Duke University Logo Long-term potentiation (LTP) may be the long-lasting increase of signals across a connection between brain cells. This LTP apparently underlies an individual’s ability to remember over time and learn. In an attempt to understand this, scientists from the Duke University Medical Center discovered a cascade of signaling molecules that allows a usually very brief signal to last for tens of minutes. The cascade can probably provide the brain framework for stronger connections (synapses) that can summon a memory for a period of months or even years.

This research finds out the apparent way synapses change the strength of connections and can have a bearing on Alzheimer’s disease, autism as well as mental retardation. Researchers apparently found a biochemical process that lasts for a long time. This process was allegedly noted while examining the signaling molecules that control actin cytoskeleton, which serves as the structural framework of synapses. LTP is known as a long-lasting set of electrical impulses in nerve cells that’s triggered by a transient increase of calcium (Ca2+) ions within a synapse.

Experiments were undertaken to ascertain exactly how the short Ca2+ signal, which lasts only for approximately 0.1s, is translated into long-lasting (more than an hour) change in synaptic transmission. For this a two-photon microscopy technique was put to use. The employed technique may aid in visualizing molecular signaling within single synapses that undergo LTP. The microscopy method may have allowed scientists to scrutinize molecular activity within single synapses and measure the synapses for increase in their volume and strength of the connections.

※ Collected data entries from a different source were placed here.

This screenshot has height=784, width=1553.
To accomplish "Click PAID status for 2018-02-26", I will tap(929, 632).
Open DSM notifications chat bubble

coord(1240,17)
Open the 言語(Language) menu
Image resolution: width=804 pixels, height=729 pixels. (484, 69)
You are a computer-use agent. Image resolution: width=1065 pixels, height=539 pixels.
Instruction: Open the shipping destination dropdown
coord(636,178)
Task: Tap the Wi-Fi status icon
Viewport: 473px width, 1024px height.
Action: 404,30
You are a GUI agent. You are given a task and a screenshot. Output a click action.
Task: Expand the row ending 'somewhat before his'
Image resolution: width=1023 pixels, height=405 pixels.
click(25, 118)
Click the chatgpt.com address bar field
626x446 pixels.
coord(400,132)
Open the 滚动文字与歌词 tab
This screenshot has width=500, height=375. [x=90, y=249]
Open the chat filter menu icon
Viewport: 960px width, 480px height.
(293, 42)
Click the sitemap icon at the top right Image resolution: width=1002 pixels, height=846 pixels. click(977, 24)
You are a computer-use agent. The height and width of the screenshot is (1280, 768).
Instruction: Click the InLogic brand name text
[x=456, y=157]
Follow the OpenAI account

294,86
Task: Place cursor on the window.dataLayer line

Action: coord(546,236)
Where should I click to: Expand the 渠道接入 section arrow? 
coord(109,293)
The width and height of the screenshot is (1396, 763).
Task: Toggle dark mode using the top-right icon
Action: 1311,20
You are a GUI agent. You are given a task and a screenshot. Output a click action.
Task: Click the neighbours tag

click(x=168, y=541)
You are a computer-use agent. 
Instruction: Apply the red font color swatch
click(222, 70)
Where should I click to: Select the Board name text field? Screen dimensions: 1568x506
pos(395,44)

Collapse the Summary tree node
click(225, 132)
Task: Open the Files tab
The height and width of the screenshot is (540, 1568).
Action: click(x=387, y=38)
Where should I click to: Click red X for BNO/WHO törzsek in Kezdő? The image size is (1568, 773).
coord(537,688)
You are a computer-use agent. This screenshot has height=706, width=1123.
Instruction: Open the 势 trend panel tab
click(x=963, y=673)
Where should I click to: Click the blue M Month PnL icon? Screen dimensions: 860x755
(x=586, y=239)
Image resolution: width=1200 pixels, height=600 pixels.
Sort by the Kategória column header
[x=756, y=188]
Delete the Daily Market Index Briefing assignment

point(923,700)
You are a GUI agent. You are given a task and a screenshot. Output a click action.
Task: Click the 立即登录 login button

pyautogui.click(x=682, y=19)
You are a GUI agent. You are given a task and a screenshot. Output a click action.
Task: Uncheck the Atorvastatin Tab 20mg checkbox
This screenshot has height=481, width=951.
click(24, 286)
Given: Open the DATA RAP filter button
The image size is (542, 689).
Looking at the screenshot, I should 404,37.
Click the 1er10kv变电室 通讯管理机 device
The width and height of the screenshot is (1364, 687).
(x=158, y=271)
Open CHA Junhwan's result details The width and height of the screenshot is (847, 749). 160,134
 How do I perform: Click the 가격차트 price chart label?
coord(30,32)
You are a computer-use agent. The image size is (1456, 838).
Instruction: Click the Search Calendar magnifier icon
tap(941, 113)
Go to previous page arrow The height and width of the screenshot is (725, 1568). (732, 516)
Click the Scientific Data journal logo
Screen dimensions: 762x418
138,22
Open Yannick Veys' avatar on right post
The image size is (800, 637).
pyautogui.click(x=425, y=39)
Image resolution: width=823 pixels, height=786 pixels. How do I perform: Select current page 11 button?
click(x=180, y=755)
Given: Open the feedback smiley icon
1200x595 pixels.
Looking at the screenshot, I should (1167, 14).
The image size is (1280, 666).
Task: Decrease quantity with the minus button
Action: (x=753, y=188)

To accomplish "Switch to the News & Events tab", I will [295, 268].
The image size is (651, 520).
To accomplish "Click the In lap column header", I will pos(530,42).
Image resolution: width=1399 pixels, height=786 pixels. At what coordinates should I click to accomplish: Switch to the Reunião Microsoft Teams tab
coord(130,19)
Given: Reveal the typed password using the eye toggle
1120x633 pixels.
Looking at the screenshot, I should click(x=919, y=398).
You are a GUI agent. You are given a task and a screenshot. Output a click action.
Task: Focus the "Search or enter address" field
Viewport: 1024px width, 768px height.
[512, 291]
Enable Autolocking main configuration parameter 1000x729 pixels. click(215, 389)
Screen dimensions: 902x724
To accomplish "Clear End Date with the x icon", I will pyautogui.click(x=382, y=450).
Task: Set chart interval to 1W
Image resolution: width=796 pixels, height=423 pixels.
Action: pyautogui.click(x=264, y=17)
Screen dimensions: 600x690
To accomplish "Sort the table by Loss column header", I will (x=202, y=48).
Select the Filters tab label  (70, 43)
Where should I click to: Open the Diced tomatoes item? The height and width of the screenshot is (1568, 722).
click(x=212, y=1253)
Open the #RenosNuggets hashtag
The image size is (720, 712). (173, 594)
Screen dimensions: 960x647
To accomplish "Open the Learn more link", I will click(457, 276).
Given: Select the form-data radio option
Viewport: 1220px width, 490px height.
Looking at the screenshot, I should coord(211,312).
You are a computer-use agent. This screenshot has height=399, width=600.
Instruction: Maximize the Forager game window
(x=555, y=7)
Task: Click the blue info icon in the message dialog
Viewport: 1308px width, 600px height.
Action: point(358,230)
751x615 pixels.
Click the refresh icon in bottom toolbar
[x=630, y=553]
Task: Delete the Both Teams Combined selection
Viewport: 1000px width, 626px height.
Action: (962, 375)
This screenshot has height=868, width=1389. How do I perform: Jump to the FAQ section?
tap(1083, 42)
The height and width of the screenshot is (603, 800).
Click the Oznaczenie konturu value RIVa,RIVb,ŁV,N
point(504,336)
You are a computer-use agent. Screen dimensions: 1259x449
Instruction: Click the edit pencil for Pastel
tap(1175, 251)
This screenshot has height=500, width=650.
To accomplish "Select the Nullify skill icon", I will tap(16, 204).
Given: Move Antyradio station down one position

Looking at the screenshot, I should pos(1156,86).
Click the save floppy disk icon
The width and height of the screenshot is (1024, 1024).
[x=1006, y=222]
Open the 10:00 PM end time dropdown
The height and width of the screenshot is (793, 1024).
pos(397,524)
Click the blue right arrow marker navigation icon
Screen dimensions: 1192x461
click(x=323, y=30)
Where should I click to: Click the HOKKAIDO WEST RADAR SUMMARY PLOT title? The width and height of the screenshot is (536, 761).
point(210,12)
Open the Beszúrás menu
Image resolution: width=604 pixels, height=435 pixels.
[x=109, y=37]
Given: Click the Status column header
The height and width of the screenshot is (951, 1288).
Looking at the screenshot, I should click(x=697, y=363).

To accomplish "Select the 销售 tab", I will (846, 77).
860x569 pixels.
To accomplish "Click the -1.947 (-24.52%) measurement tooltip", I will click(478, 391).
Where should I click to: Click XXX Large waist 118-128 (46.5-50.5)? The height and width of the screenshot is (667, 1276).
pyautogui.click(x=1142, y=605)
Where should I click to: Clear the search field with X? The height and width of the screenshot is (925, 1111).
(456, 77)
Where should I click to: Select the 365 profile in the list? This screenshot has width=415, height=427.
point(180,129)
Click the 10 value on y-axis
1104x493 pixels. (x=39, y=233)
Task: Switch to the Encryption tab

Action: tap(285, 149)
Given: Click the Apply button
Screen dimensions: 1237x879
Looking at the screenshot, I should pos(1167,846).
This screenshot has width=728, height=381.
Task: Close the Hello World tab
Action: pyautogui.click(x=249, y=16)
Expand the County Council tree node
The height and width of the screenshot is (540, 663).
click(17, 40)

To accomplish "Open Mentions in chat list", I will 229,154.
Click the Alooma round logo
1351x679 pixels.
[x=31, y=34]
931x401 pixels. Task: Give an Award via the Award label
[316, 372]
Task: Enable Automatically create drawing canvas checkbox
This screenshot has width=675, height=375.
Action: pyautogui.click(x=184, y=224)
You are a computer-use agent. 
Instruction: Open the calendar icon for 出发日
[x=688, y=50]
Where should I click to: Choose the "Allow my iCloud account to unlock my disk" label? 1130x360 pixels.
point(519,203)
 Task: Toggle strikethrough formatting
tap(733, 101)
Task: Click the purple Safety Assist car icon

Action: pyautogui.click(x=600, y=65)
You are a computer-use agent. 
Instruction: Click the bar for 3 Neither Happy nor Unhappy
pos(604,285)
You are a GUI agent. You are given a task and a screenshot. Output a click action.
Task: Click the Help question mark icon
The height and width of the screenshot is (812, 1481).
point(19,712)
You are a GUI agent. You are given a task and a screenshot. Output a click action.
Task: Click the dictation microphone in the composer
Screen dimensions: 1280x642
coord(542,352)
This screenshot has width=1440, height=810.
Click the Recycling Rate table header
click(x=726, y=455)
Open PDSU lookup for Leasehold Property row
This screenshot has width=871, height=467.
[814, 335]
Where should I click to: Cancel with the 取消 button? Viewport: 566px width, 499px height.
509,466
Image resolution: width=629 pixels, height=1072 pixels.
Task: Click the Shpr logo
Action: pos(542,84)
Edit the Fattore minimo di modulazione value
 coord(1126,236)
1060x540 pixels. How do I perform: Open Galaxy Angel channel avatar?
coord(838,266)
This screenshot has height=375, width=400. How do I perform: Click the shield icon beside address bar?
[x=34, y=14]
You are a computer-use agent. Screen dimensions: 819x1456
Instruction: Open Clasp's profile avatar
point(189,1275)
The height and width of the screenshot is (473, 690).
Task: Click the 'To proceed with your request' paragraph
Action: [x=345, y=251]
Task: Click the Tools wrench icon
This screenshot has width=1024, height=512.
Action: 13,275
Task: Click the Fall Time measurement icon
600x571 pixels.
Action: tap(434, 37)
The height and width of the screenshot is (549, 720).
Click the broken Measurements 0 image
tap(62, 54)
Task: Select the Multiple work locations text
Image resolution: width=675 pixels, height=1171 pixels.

“The signaling molecules could help to rearrange the framework, and give more volume and strength to the synapses,” Ryohei Yasuda, PhD, assistant professor of neurobiology and senior investigator said. “We reasoned that a long-lasting memory could possibly come from changes in the building block assemblies.”

Signaling molecules Rho and Cdc42 appear as regulators of the actin cytoskeleton and are activated by CaMKII. They probably relay a CaMKII signal into signals lasting many minutes that are vital for maintaining long-lasting plasticity of synapses. Since abnormal Rho and Cdc42 signals are supposedly linked with mental retardation and Alzheimer’s disease, understanding the signaling molecules can help analyze the diseases.

The research was published in the March 20 issue of Nature.